(AVAILABLE RECORDS begins)

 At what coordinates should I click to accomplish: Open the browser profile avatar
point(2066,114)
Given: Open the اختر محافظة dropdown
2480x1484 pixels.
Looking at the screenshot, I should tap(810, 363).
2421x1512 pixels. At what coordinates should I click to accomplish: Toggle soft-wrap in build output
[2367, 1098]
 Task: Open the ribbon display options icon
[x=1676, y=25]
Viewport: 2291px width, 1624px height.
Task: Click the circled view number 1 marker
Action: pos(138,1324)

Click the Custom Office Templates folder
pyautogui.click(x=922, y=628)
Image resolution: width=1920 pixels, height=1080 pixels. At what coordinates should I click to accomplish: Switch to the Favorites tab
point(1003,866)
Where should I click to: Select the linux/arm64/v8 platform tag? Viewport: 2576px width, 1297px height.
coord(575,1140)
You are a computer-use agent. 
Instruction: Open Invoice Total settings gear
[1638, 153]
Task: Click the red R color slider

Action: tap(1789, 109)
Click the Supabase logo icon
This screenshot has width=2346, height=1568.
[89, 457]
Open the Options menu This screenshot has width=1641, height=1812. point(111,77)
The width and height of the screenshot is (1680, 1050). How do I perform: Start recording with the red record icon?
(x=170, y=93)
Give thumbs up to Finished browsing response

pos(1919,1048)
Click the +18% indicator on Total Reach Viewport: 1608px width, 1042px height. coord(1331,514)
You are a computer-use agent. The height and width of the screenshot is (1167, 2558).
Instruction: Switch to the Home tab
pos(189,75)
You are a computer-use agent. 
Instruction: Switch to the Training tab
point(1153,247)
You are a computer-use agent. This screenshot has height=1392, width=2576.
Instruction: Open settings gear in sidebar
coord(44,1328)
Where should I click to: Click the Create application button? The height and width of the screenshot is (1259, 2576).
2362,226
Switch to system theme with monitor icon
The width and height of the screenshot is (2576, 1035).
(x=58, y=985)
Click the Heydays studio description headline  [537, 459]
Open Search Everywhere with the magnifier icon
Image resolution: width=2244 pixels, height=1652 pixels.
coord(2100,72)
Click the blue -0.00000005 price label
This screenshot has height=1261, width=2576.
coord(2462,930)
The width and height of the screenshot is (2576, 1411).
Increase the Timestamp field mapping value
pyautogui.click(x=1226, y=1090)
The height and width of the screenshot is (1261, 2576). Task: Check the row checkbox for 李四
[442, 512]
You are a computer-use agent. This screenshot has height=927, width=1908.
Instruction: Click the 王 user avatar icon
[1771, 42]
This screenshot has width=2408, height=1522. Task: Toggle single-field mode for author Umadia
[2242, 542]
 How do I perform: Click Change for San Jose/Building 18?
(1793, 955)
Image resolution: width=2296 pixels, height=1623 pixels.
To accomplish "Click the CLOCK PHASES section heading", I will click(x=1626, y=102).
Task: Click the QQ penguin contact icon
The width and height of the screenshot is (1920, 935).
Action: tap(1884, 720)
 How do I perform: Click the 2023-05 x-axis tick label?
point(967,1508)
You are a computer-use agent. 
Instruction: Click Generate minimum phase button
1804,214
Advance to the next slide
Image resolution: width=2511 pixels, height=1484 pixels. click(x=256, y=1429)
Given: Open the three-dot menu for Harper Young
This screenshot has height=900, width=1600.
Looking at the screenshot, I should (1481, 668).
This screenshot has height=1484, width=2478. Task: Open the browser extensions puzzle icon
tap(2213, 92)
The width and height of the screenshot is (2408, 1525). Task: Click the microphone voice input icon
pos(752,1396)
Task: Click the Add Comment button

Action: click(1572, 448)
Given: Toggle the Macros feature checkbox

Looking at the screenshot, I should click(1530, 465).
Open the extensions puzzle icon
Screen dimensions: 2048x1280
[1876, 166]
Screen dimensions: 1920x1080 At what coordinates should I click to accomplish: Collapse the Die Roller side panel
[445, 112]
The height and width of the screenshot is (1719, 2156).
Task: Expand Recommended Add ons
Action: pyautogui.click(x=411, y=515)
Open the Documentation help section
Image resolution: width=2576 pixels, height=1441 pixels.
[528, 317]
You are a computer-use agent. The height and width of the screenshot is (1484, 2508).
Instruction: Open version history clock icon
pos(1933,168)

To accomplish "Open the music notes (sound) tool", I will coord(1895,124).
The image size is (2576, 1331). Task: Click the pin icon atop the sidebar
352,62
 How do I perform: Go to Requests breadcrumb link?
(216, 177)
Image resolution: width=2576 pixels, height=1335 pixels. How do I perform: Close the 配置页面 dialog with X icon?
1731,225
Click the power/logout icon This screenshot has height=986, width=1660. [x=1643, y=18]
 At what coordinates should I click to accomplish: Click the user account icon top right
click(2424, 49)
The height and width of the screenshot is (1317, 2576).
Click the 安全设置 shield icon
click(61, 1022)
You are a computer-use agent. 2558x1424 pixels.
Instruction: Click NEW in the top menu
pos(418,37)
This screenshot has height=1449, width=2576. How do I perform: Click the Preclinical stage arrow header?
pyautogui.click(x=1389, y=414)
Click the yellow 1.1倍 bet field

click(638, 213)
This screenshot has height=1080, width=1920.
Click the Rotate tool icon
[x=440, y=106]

(AVAILABLE RECORDS ends)

* _WORK INSTRUCTION_
Bring together all lines in the records where the word "agent" is found.

* _THE COMPLETED TASK_
You are a computer-use agent. 
You are a computer-use agent. The height and width of the screenshot is (1167, 2558).
You are a computer-use agent. 
You are a computer-use agent. This screenshot has height=1392, width=2576.
You are a computer-use agent. This screenshot has height=927, width=1908.
You are a computer-use agent. 
You are a computer-use agent. The height and width of the screenshot is (1484, 2508).
You are a computer-use agent. 2558x1424 pixels.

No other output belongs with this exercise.